La taxe sur les yachts rapporte si peu qu’elle en devient presque comique
La taxe sur les yachts devait être un symbole de justice fiscale. Lors de sa création en 2018, l’État espérait récupérer entre 5 et 10 millions d’euros par an grâce à cette contribution visant les grands yachts de plus de 30 mètres immatriculés en France.
Le résultat 2024 est le suivant : 60 000 euros. Oui, 60 000 euros. À ce niveau-là, une question finit forcément par se poser : la mise en œuvre de la taxe ne coûte-t-elle pas plus cher que ce qu’elle rapporte ? Et surtout, ce fiasco révèle quelque chose de beaucoup plus inquiétant sur notre manière de gouverner.
Car deux possibilités existent. Soit les propriétaires ne paient pas cette taxe, auquel cas cela signifie que l’État n’est même pas capable de faire appliquer correctement les lois qu’il vote lui-même. Ce qui serait déjà assez spectaculaire, surtout quand on voit l’efficacité administrative déployée lorsqu’il s’agit de contrôler les petites entreprises ou les contribuables ordinaires. Soit, et cela semble être la réalité du terrain selon les professionnels du nautisme, les grands yachts ont simplement changé de pavillon.
Et là, le résultat devient encore plus absurde.
Car dans ce cas, non seulement la taxe ne rapporte quasiment rien, mais la France perd également :
- les immatriculations,
- l’activité économique liée à ces navires,
- les services portuaires,
- la maintenance,
- le gardiennage,
- et parfois même les emplois de marins soumis au droit français.
Autrement dit, on réussit l’exploit de fragiliser une activité économique entière… pour récupérer au final l’équivalent de quelques appartements parisiens en taxe foncière. Le plus fascinant, c’est peut-être le caractère profondément symbolique de cette mesure. Dès le départ, beaucoup de professionnels expliquaient que les grandes unités quitteraient simplement le pavillon français.

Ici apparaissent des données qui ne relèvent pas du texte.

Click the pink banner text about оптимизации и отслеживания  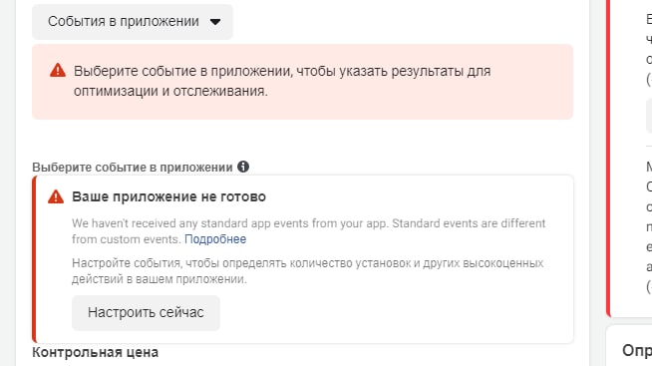282,81
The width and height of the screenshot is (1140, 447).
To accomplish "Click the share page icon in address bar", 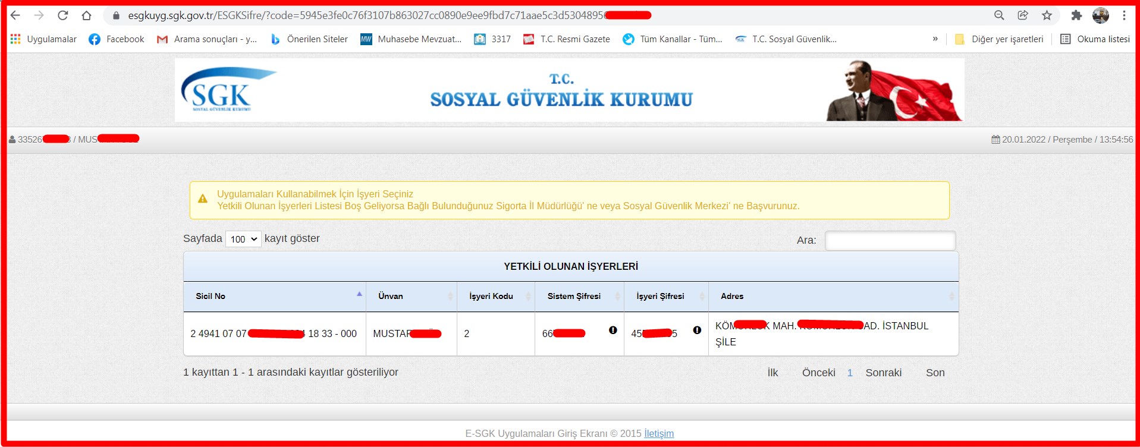I will click(x=1023, y=15).
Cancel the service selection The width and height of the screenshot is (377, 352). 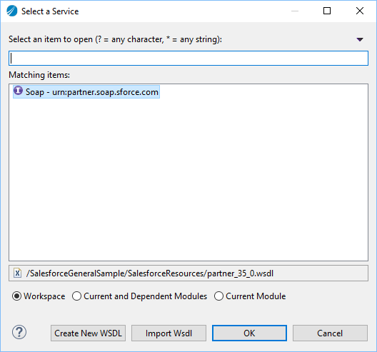pyautogui.click(x=330, y=333)
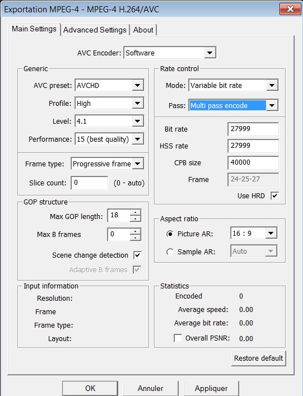Select the Sample AR radio button
The height and width of the screenshot is (396, 303).
(x=170, y=252)
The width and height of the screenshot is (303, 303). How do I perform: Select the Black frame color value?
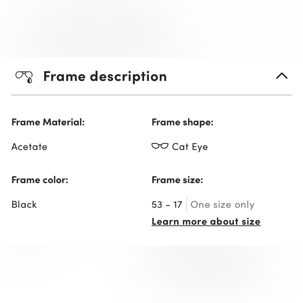(x=24, y=205)
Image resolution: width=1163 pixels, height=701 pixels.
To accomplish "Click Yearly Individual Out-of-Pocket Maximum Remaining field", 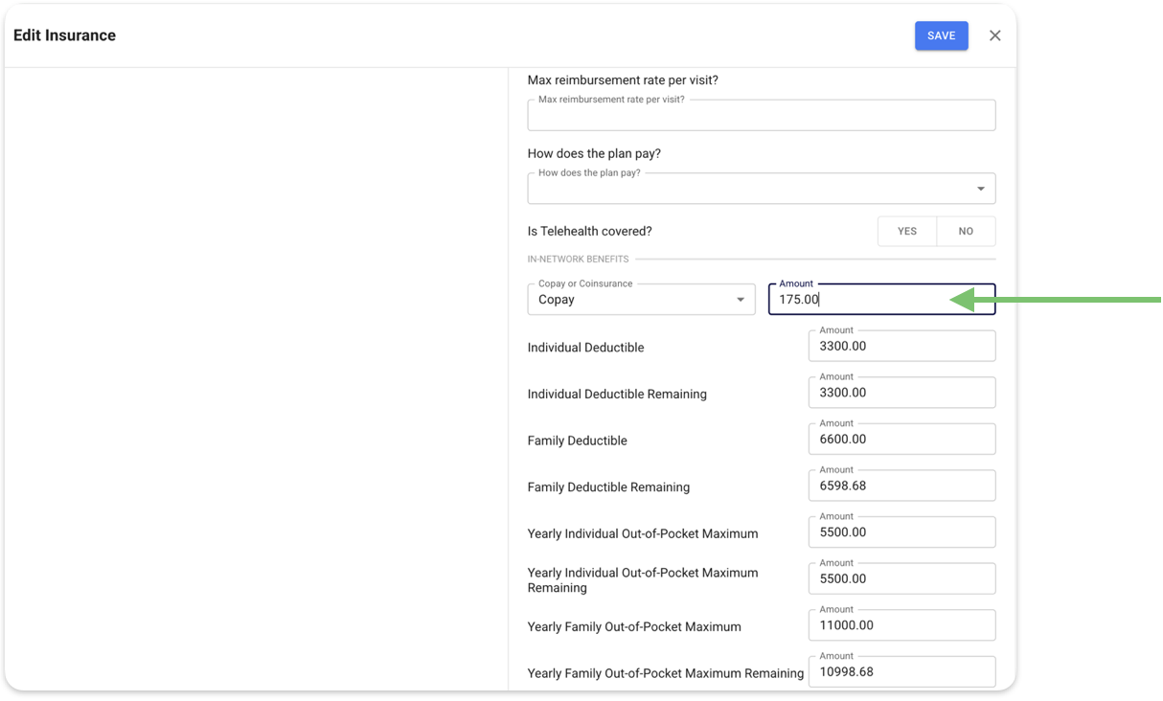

Et c’est exactement ce qui semble s’être produit. Aujourd’hui, seuls cinq grands yachts resteraient immatriculés en France. Mais malgré cet échec spectaculaire, qu’ont décidé nos génies administratifs en 2025 ? De reconduire la taxe, bien sûr.
Et c’est probablement cela le plus inquiétant dans cette histoire. L’incapacité totale à reconnaître qu’une mesure ne fonctionne pas. Lorsqu’une politique produit exactement l’inverse du résultat attendu, la logique voudrait qu’on la corrige ou qu’on l’abandonne. En France, on semble parfois préférer maintenir le dispositif coûte que coûte, même lorsqu’il devient presque caricatural. Car au fond, cette taxe ressemble surtout à une mesure pensée pour envoyer un message politique plutôt que pour produire un résultat économique réel.
Et pendant ce temps, le réel, lui, continue tranquillement de contourner les décisions administratives.
Nota Bene :
Les taxes très symboliques produisent parfois un rendement fiscal dérisoire tout en provoquant des conséquences économiques bien réelles sur les activités concernées.